#Review of John Somebody by Scott Johnson, Tzadik, 2004 on #neuguitars #blog

Should be blessed the used cds’ shops, Ebay and those who sell their discoteques because thanks to them every fan has the opportunity to integrate and recover cds which he has maybe only heard about and whose circulation is very minimal. This is the case of this beautiful “John Somebody” reprinted in 2004 by the praiseworthy Tzadik by John Zorn, originally released on vinyl by Nonesuch in 1986 by then twenty-four years old Scott Johnson. This is a guitar’s record built with techniques used by minimalism, with continual references to the first Steve Reich, and its manipulation of phrases stolen from real life, with particular reference to “Come Out” and “It’s Gonna Rain.” The difference, compared the minimalists is that Scott Johnson was then a young composer grew up immersed in rock’s culture and electric guitar, since then developing an academic interest also for the techniques of composition typical of the avant-garde music of that period: like Rhys Chatham and Glenn Branca the guitar here is not a one more element to be added retrospectively but an intrinsic component of DNA of this young composer born in 1952 in Madison, Wisconsin and then transplanted to New York.

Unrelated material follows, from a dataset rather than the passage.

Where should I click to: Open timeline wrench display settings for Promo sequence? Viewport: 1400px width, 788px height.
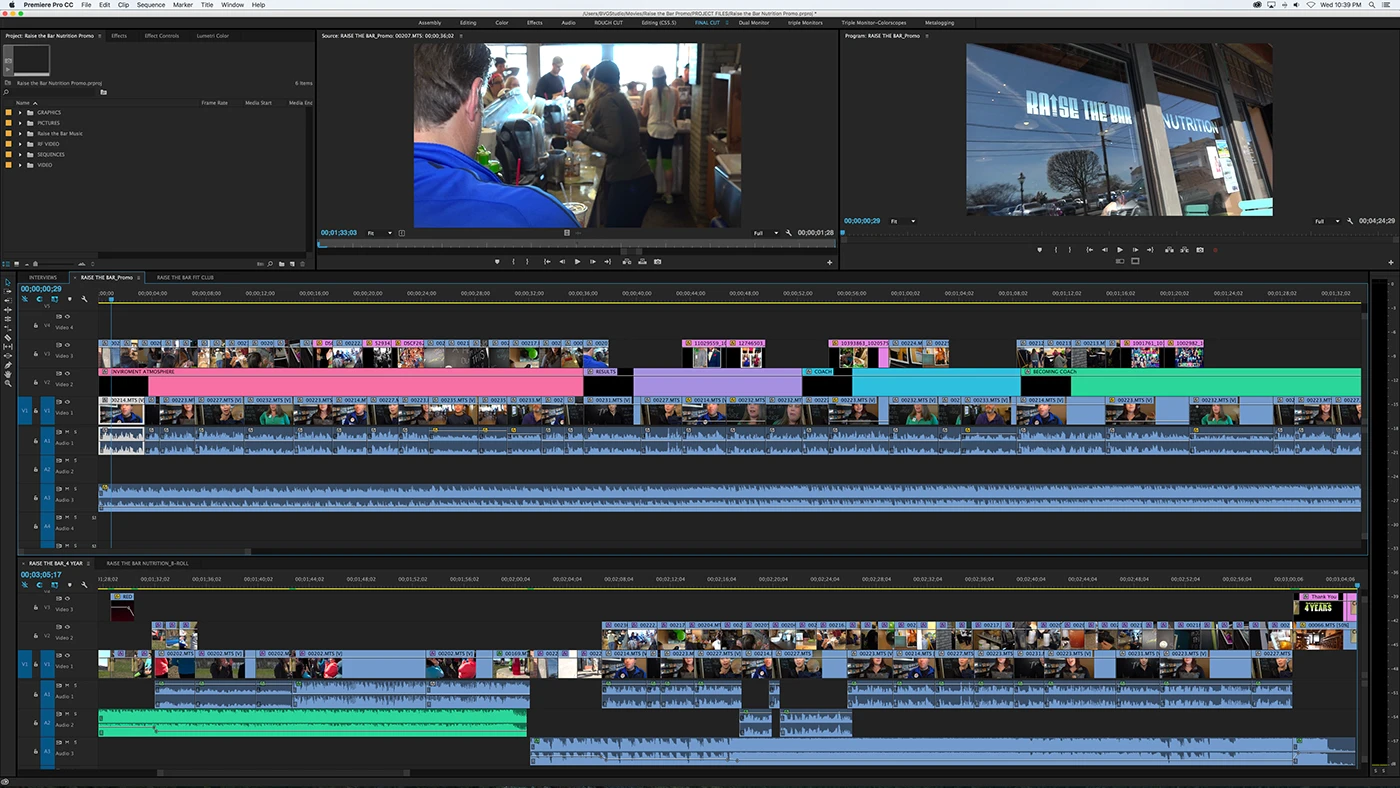point(84,299)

You know who’s in New York?
You remember that guy… J-John somebody?
He was a– he was sort of a–…

The starting point of the composition of “John Somebody” (divided into eight segments) is made up by short lengths of tape containing fragments of voices stolen to real life, elaborated with the loop’s technique and manipulated to form a rhythmic base on which starts the work of layered electric guitars (played by the same Scott Johnson) and wind instruments played by Lenny Pickett that are the essential complement along with percussion by Bill Ruyle. Actualy the work of Johnson is even more complex, because the stolen voices’ fragments are used not only for rhythmic loop process but also for the melodic/timbre that evokes these hammered phrases. It’s a kind of meta-linguistic symbiosis, with guitars and wind instruments aimed at emulating the subtleties of the manipulated human vocals subsequently amplifying the effects with the difference that here the guitars (that here sounds similar to those of the monumental Discipline by King Crimson) are played with all the imagery of rock, with his riffs, his phrases, his distorted timbre, his amplifers.
The piece ‘No Memory’ is more rigorous from a compositional point of view but at the same time and is not equally revolutionary precisely because it comes off less from what other artists of the minimalist school were doing during those years. Here the loops are more rarefied and the overlaid instrumentation consists of electric and bass guitars played by Johnson, without other help. The same process technology is used in the song “U79” which did not appear in the original version of the album and that was added as an interesting bonus from the current record label. We have here an even more percussive and mysterious dimention, as if the starting language had become a frogs croaking on a summer evening. A really interesting and innovative records, I suggest listening to it reading the fine essay by Scott Johnson called The Counterpoint Of Species, published in the book “Arcana Musicians on Music” edited by John Zorn.